**** DOCUMENT PASSAGE ****

As always your help is greatly appreciated
Michael Morris


Any intelligent fool can make things bigger, more complex, and more violent. It takes a touch of genius - and a lot of courage - to move in the opposite direction. - Ernst F. Schumacher
Mark Spritzler
ranger
Sheriff

Joined: Feb 05, 2001
Posts: 17259
    
    6

I used the default, since the default is UTF-8, and since everyone was using it, I thought why even have to type it in when that is what it is already.
Mark


Perfect World Programming, LLC - Two Laptop Bag - Tube Organizer
How to Ask Questions the Smart Way FAQ
Michael Morris
Ranch Hand

Joined: Jan 30, 2002
Posts: 3451
Thanks Mark. Good point.
Michael Morris
Adam Caldwell
Greenhorn

Joined: Mar 27, 2002
Posts: 17
I used US-ASCII and defended it as a design decision. The key points to consider are:
1. What's the existing data in the DB.
2. What if some international character is entered (especially near the edge of the field length limit).
3. How would you fix it to handle International characters properly (ie field length is used as a byte count which is a Bad Idea(tm)).
Michael Morris
Ranch Hand

Joined: Jan 30, 2002
Posts: 3451
Hi Adam,
I'm certainly not trying to dispute what you've done nor say that it's wrong since I am no expert on UNICODE, but considering that the Data class constructors use readUTF() and writeUTF() to read/write the schema, why not use the same enconding when reading and writing the records?
I appreciate your help and opinion.

**** SUPPLIED DATA ****

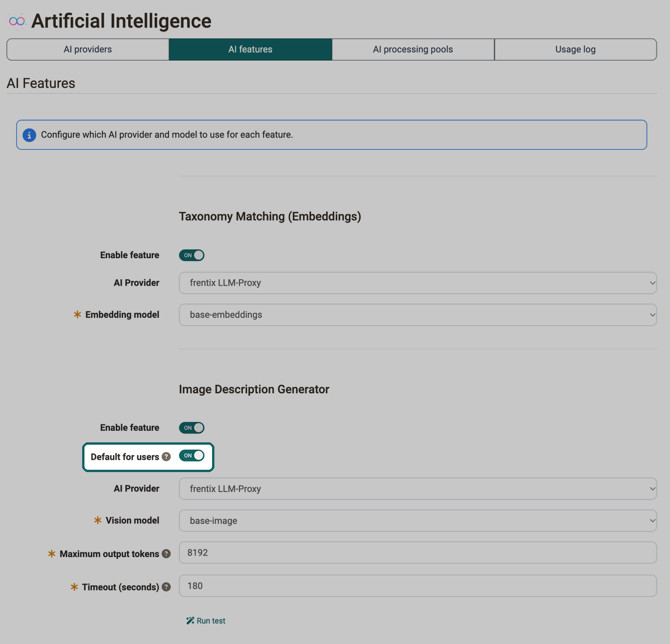Open help icon beside Timeout (seconds)
The image size is (670, 644).
(x=166, y=587)
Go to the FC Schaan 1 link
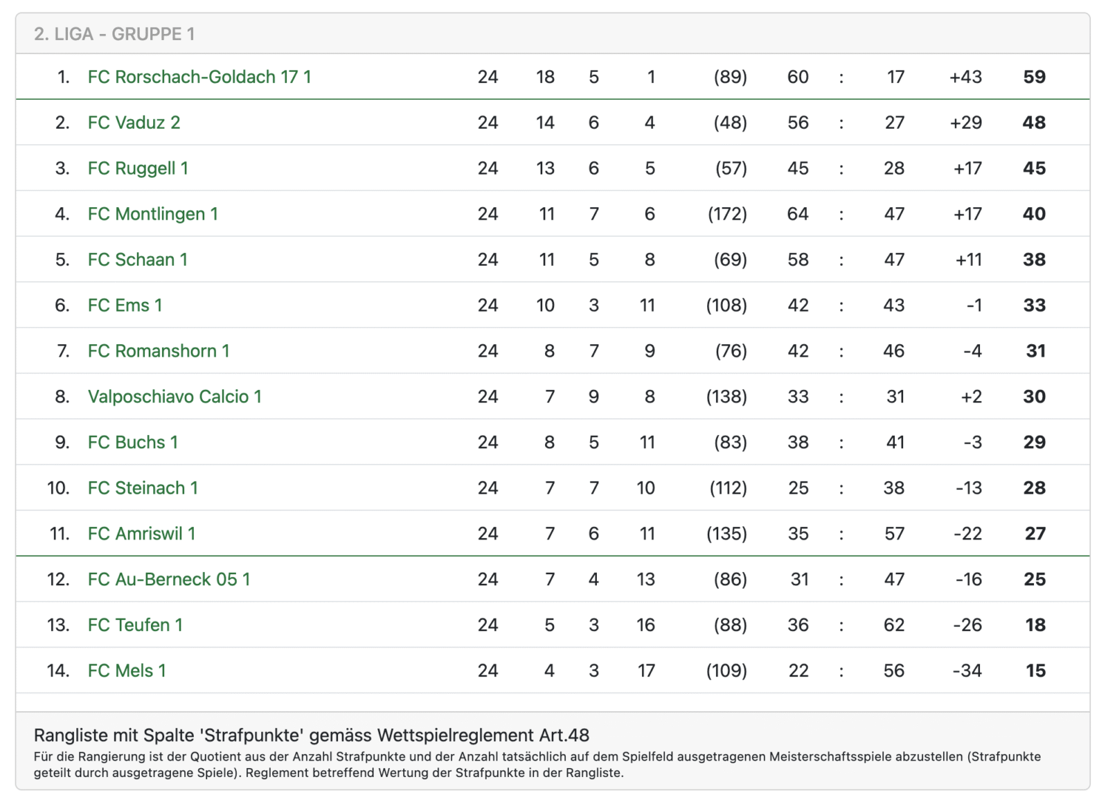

****

**EXERCISE A**:
In the forum thread on character encoding, which encoding did Adam Caldwell use?
**EXERCISE B**:
Please summarize the forum thread on character encoding in two sentences.

**PROBLEM SOLUTION A**:
US-ASCII

**PROBLEM SOLUTION B**:
Mark Spritzler used the default UTF-8 encoding because everyone was using it. Adam Caldwell chose US-ASCII as a design decision, citing the existing database data, international characters entered near field length limits, and field length being used as a byte count, while Michael Morris asked why records shouldn't use the same encoding as the schema, which the Data class constructors read and write with readUTF() and writeUTF().